RIYADH: Banks in Saudi Arabia reported an aggregate profit of SR7.43 billion ($1.98 billion) in March, up 23.2 percent compared to the same month in 2022, the latest data from the Saudi Central Bank showed.
According to the report from the bank, also known as SAMA, the aggregate assets of banks operating in the Kingdom also went up by 11.17 percent year-on-year to SR3.74 trillion in March.
In its monthly statistical bulletins, SAMA covers the results of Tadawul-listed banks and some foreign banks operating in Saudi Arabia.
The latest report further noted the combined deposits in these banks rose 11 percent year-on-year to SR2.40 trillion.
It also revealed that loans given to private entities in the Kingdom rose over 10 percent year-on-year to SR2.35 trillion in March, indicating a growth in the non-oil private sector.
In February, banks in Saudi Arabia provided loans worth SR2.32 trillion, slightly up from SR2.29 trillion disbursed in January.
“The Q1 2023 profitability growth numbers for the sector and the quarterly earnings reported by the banks so far indicate that the corporate-focused banks are benefiting from the higher rate environment,” commented financial services company Al-Rajhi Capital on the latest bulletin.
It added: “We maintain our positive view on corporate-focused banks, as we believe the credit growth in the system will be driven by the corporate banks.
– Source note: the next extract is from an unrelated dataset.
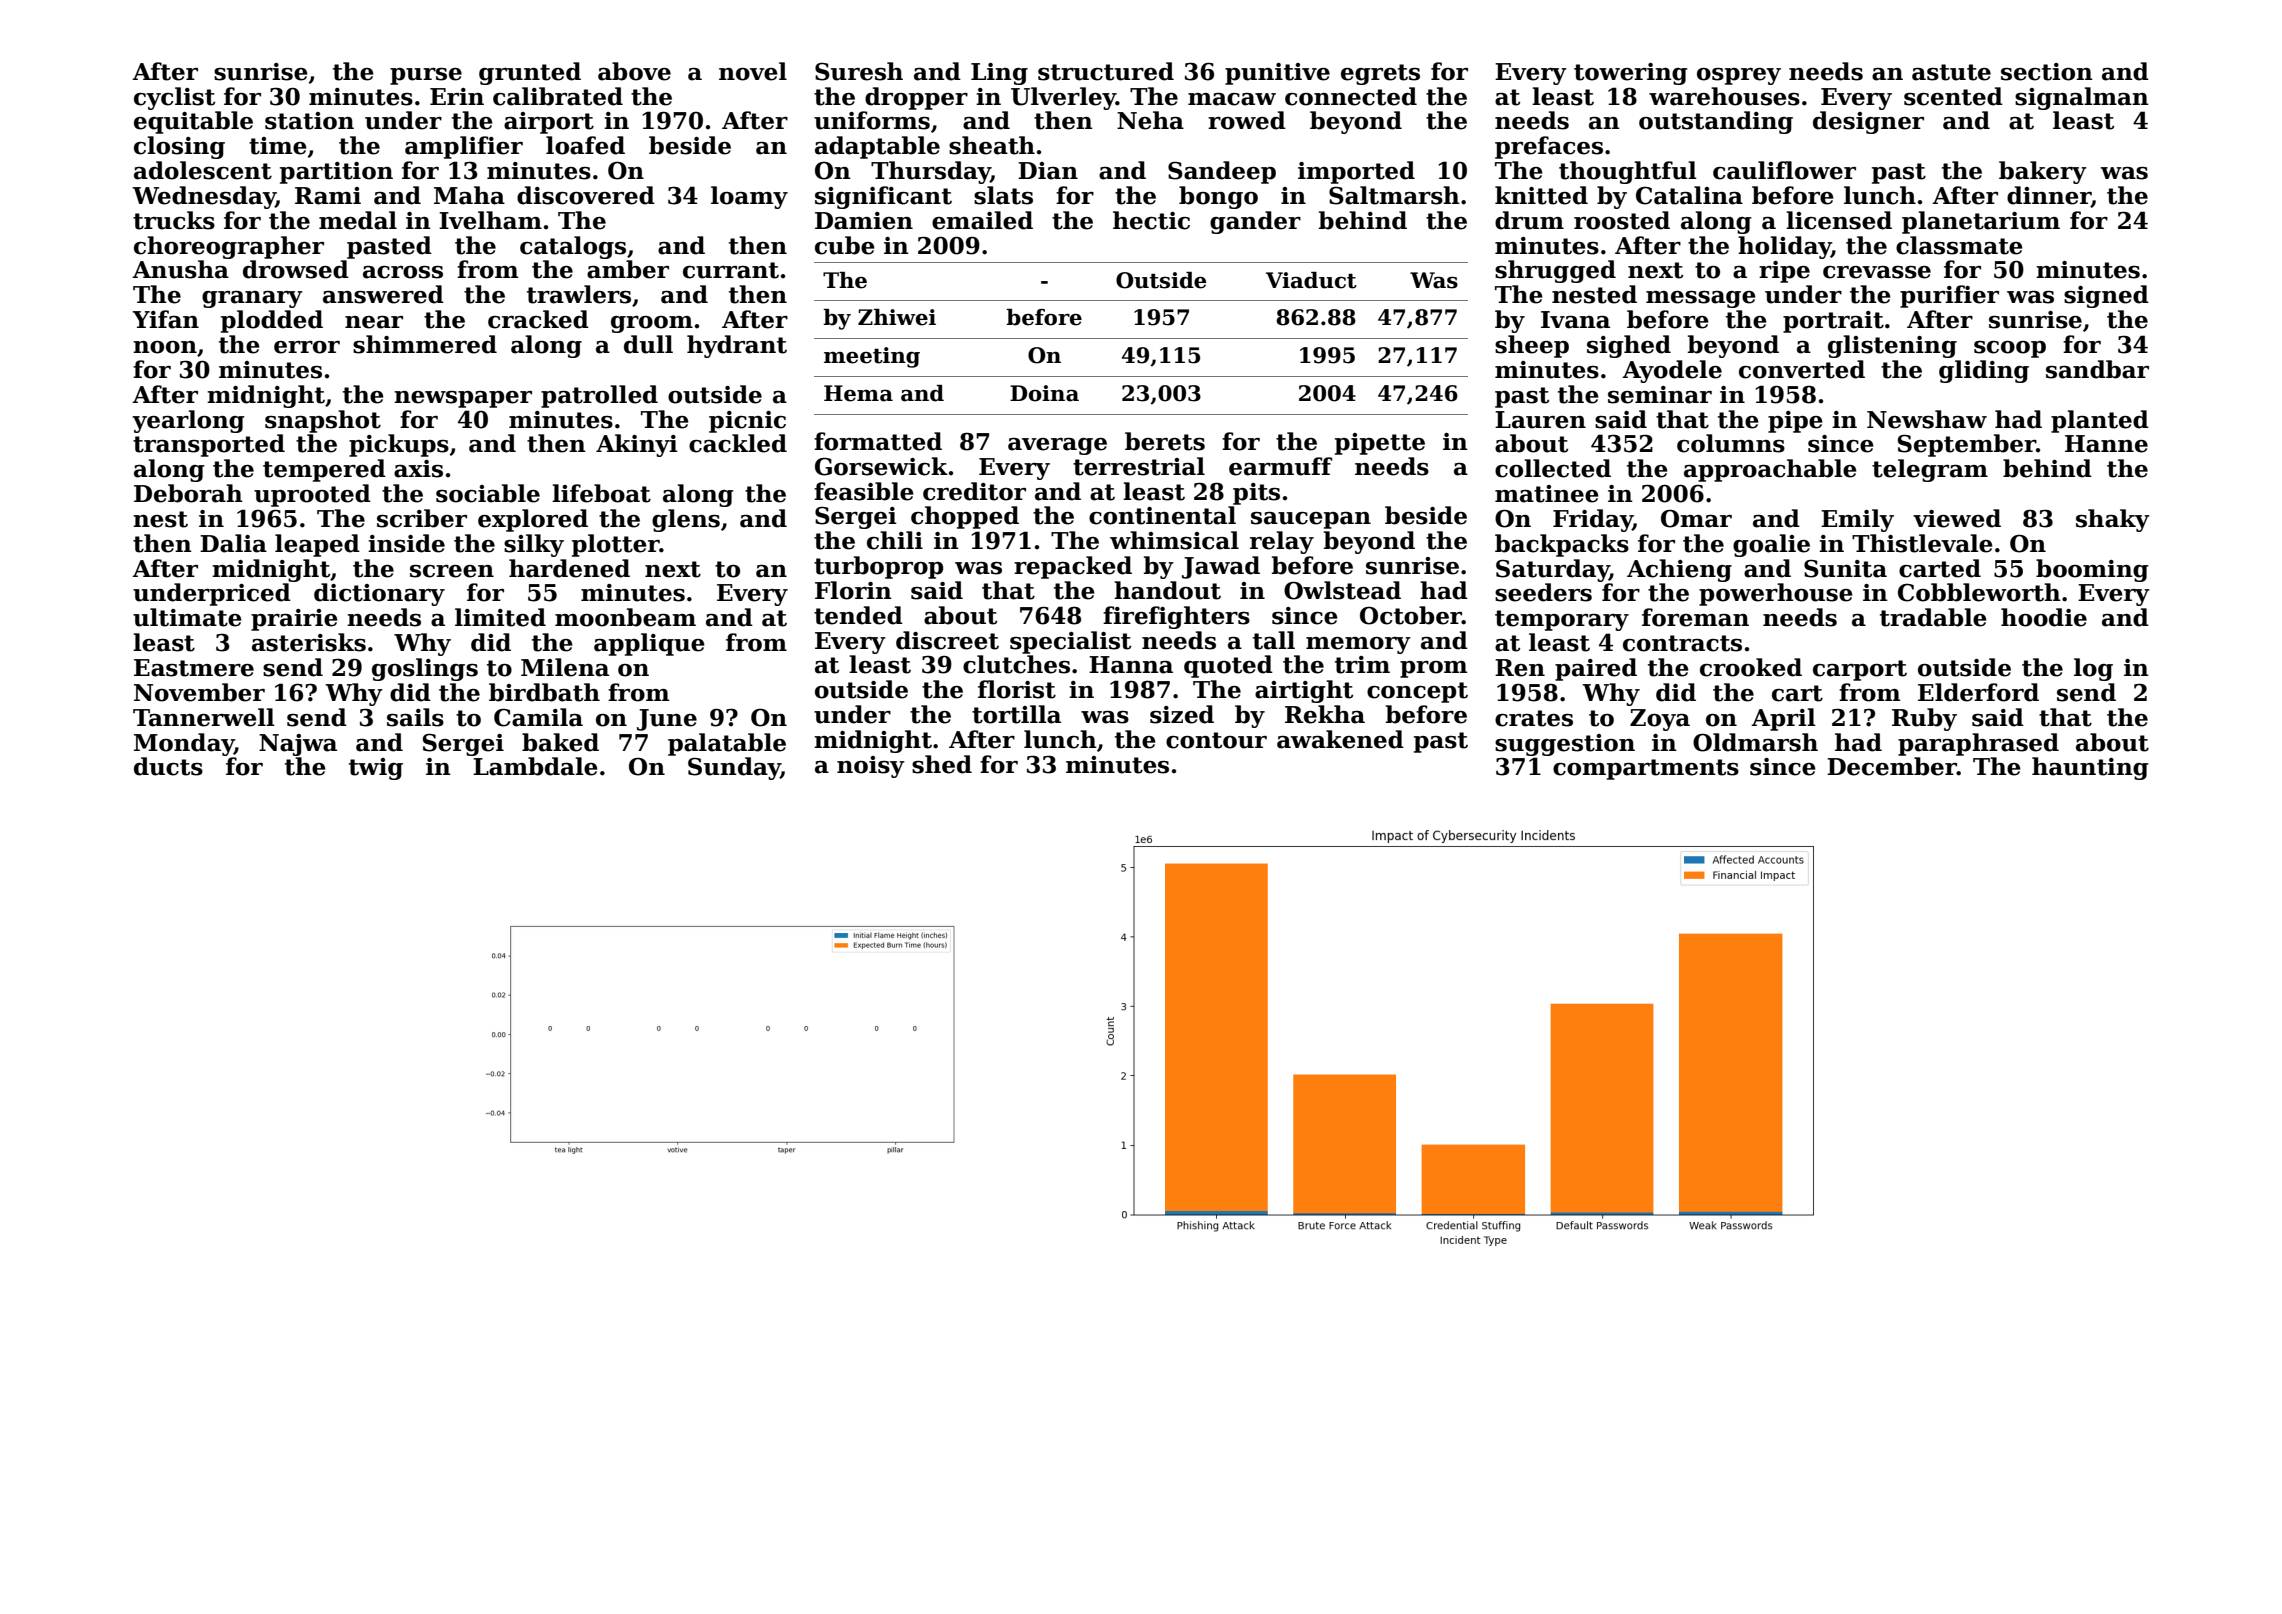 The height and width of the image is (1614, 2282). What do you see at coordinates (174, 220) in the image?
I see `trucks` at bounding box center [174, 220].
Moreover, in terms of NIMs (net interest margin), we believe that the corporate banks are well-positioned to benefit.”
The report, however, added that the value of assets held by SAMA decreased by SR71.42 billion month-on-month to SR1.85 trillion in March, while on a year-on-year basis, it shrunk by SR33.4 billion.
SAMA’s investments in foreign securities, which account for 56 percent of the central bank’s total assets, declined by more than 8 percent year-on-year in March to around SR1.02 trillion.
The central bank’s deposits in banks abroad rose by 19.88 percent year-on-year to SR337.61 billion, compared to SR281.62 billion in March 2022.